Un indicatore che – come viene solitamente commentato sulla stampa – è il risultato del “monitoraggio Lea”; si tratta di una serie di indicatori (perlopiù di struttura e di processo) volti a cogliere il rispetto dei Livelli Essenziali di Assistenza nelle Regioni italiane (il monitoraggio viene effettuato dal c.d. Comitato Lea, Comitato permanente per l’erogazione dei Lea, istituito presso il Ministero della Salute).
L’indicatore non consente di tornare a vent’anni fa ma, dal 2012 al 2019 (l’anno pre-pandemia), il “punteggio Lea” è sensibilmente migliorato in tutte le Regioni a Statuto Ordinario, ad esclusione della Calabria (che ha avuto un calo da 133 a 125), ed in tutte le Regioni a Statuto Speciale, ad esclusione della Sardegna (per la quale i dati si raccolgono dal 2017 e che ha visto un calo da 140 a 111 in tre anni).
Sulla base di questo indicatore non sarebbe quindi azzardato concludere che la qualità delle cure sia peggiorato, soprattutto nelle regioni sottoposte a piano di rientro e commissariamento (le procedure di commissariamento riguardano ben quattro regioni, tra cui la Calabria dal luglio 2010).

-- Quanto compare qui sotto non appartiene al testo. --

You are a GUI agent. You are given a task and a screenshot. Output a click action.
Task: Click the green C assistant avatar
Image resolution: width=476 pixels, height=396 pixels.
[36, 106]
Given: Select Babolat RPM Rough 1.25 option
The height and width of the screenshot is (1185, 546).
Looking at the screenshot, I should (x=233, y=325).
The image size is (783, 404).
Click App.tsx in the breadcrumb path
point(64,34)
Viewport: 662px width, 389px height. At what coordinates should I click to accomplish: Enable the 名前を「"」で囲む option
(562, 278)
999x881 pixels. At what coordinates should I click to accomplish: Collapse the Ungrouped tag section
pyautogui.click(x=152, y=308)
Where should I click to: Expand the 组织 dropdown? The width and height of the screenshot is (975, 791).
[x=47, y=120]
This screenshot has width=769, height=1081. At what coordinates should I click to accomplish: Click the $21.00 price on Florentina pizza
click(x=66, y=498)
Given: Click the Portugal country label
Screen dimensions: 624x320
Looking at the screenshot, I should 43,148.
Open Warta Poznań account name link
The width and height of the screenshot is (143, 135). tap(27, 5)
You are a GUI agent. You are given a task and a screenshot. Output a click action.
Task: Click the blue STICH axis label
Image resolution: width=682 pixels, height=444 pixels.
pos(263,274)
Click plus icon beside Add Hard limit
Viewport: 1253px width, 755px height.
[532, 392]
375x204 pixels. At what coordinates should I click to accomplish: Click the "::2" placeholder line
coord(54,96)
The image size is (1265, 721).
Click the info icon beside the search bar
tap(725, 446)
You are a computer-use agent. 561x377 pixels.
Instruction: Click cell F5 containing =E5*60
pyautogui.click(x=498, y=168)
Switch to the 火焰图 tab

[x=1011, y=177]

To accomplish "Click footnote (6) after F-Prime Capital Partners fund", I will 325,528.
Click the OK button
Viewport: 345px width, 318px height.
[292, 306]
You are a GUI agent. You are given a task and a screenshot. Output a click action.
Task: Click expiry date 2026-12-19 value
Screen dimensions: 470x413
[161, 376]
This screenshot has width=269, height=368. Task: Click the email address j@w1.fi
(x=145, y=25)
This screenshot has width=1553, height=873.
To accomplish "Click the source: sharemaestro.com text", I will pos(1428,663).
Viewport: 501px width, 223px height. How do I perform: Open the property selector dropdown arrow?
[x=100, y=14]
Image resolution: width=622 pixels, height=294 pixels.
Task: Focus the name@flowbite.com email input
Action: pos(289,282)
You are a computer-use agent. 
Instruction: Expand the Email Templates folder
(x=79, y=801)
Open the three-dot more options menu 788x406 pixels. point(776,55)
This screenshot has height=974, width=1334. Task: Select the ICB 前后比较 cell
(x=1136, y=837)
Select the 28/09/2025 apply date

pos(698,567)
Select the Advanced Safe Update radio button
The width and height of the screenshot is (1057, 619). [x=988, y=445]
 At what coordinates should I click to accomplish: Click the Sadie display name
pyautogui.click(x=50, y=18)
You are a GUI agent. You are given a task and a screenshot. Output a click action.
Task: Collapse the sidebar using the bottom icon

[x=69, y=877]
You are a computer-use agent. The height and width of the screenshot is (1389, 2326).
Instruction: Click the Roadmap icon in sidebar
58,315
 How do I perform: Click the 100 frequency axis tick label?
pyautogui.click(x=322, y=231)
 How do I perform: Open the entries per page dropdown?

Ecco perché il 55% delle persone che negli ultimi anni hanno ricevuto una visita specialistica e il 40% di quelle che hanno avuto accesso a un trattamento riabilitativo abbiano coperto completamente a proprie spese il costo della prestazione.
Questa è una situazione inaccettabile che può essere superata solo ed esclusivamente con una nuova governance delle aziende sanitarie, con maggiori assunzioni di responsabilità economica da parte di amministratori regionali e direttori aziendali e maggiore flessibilità nella sfera operativa.
Inoltre, maggiori controlli sui manager delle Asl e delle Ao potrebbe in particolare agevolare l’attuazione delle misure di contenimento della spesa assunte ai vertici del governo centrale e regionale.
Senza dimenticare, infine, che il Pnrr ha destinato alla Missione Salute 15,63 miliardi, pari all’8,16% dell’importo totale, per sostenere importanti riforme e investimenti a beneficio del Servizio sanitario nazionale, da realizzare entro il 2026.
Poi “Tutto il resto è noia”, come dice Califano.